The same spirit that animates folks to use lint on source code makes me dream of a day when there are no java files in /lib and what is there now has been deprecated, replaced with someone else's jar or moved to /src since KoLmafia was willing and able to maintain it.

It is a maxim for folks who optimize code (usually for speed) that "it is easier to make a working program fast than get a fast program working" and in that spirit I do not intend my philosophical comments to be an impediment to progress.
 
I would love to move away from third-party source and manage our dependencies with Gradle when we're moved over.
 
I would love to move away from third-party source and manage our dependencies with Gradle when we're moved over.

I looked for low hanging fruit once dropping a jar was trivial - but most of what is there now is no longer supported by the originators or wasn't in a jar I could easily find. When I get tired of writing tests for coverage and tests I would want before I deprecated some code that is really OBE, this is likely to be my next shiny object.
 
The same spirit that animates folks to use lint on source code makes me dream of a day when there are no java files in /lib and what is there now has been deprecated, replaced with someone else's jar or moved to /src since KoLmafia was willing and able to maintain it.
My aspirational vision is that lib/ ceases to exist entirely.

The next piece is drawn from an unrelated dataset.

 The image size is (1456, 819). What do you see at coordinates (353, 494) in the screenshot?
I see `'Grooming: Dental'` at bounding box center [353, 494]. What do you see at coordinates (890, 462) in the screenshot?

As I mentioned elsewhere: org/jdesktop/{beans,swingx} is the low-hanging fruit as far as a jar we should be able to drop in.

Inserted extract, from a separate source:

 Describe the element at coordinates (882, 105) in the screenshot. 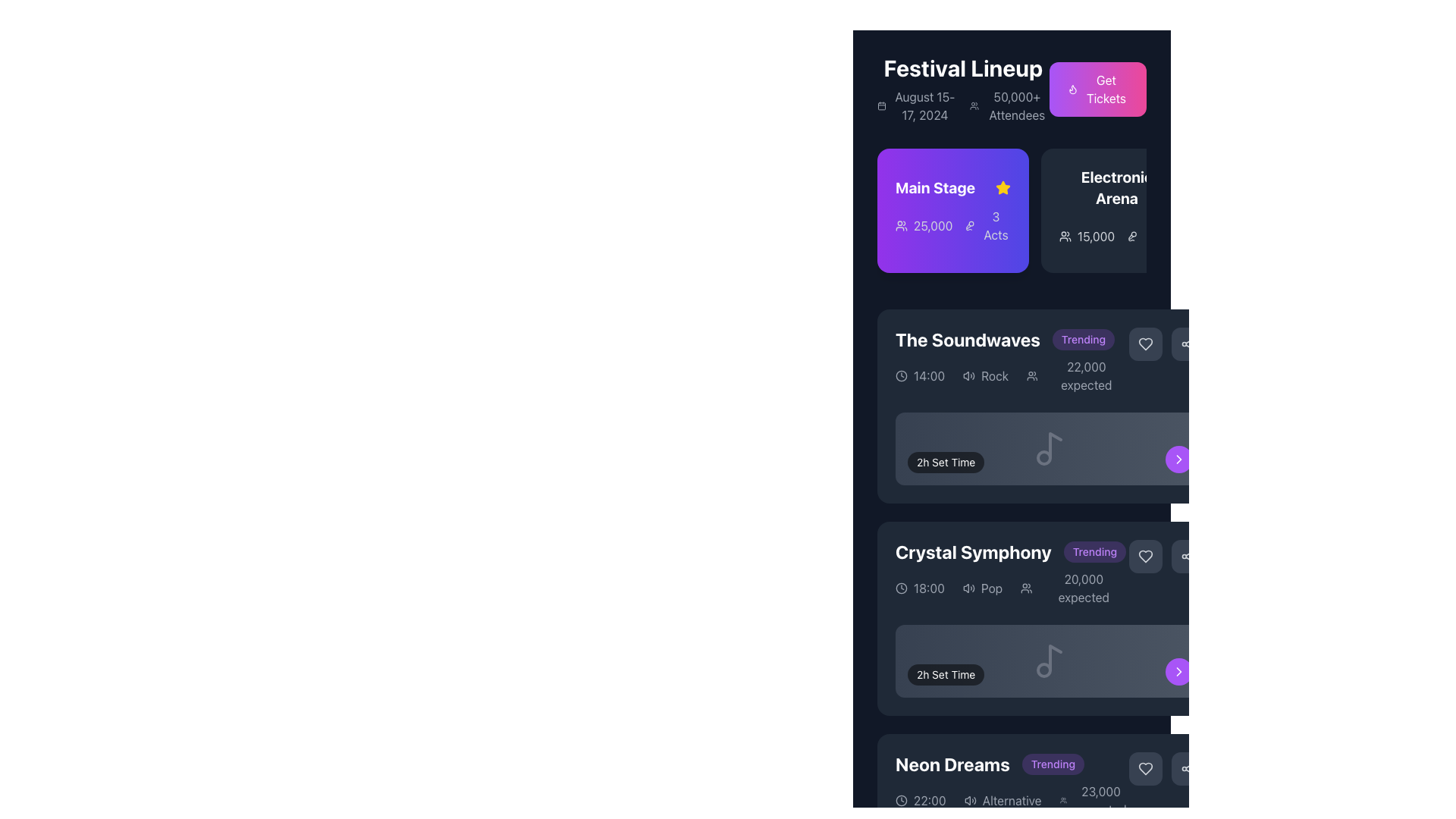

I see `the decorative SVG rectangle representing a date-related feature in the top left section of the interface, near the 'Festival Lineup' header next to the date 'August 15-17, 2024'` at that location.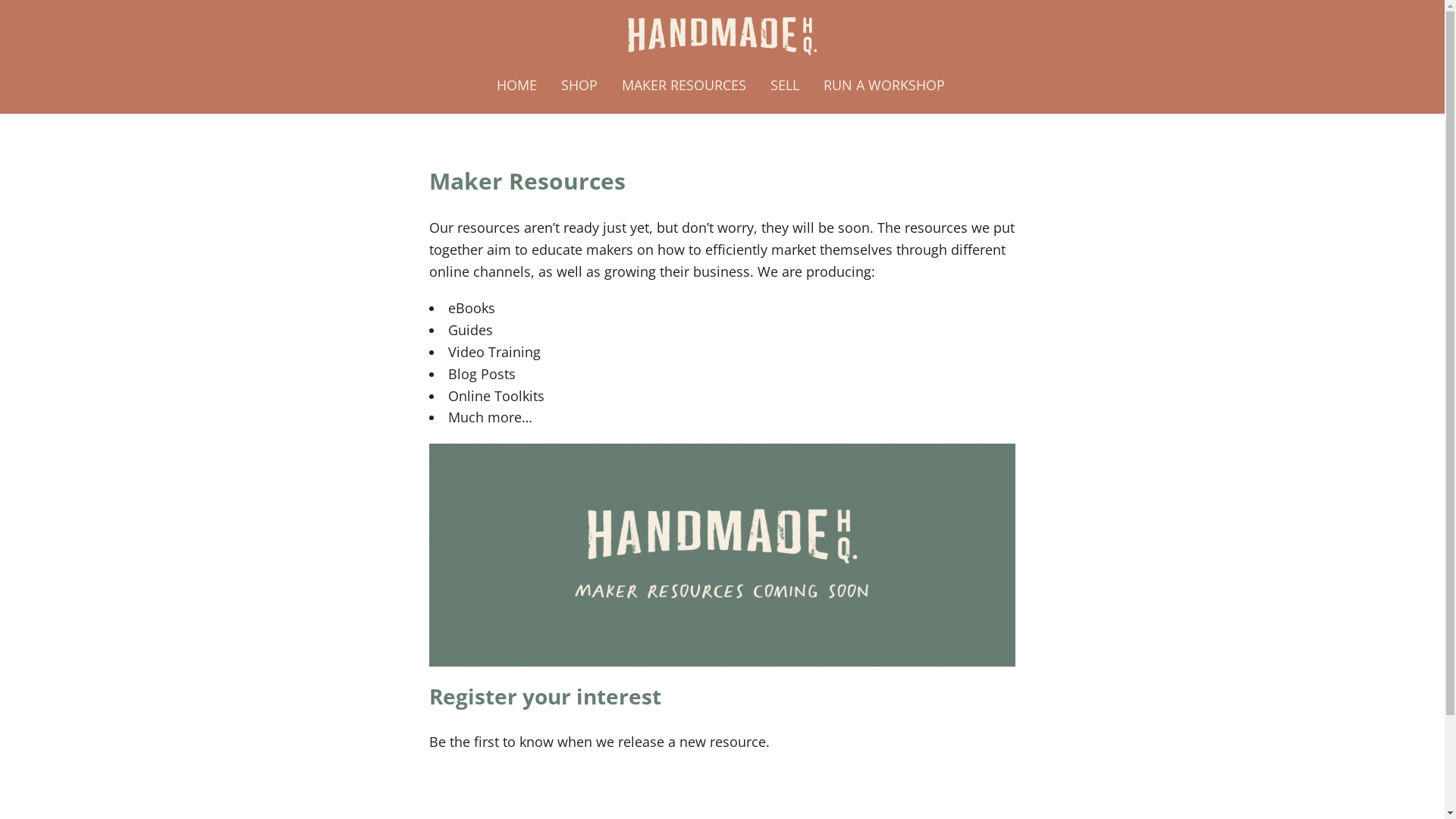  Describe the element at coordinates (516, 84) in the screenshot. I see `'HOME'` at that location.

Beyond that, I wonder how many of these dependencies are obsoleted by newer Java standard library features. If we move to Java 9, we get libraries for interfacing with the System Tray / Dock, potentially obviating apple.dts.samplecode.osxadapter and lib.com.jeans.trayicon.


And lib.com.centerkey.BareBonesBrowserLaunch is mostly a lot of extra work around Java 5 back-compatibility for clients who can't use java.awt.Desktop.getDesktop().browse(java.net.URI.create(url));
 
Yes -- the gradle build already does this.

edit: As it stands today, lib/ stores external sources (and their dependencies) that aren't bundled into jars. If/when we move away from Ant entirely, we can already discard src/jar (instead relying on the build system to bring those in for us). lib/testjar also can go away in that scenario, although maybe that should already live in src/testjar, or test/jar.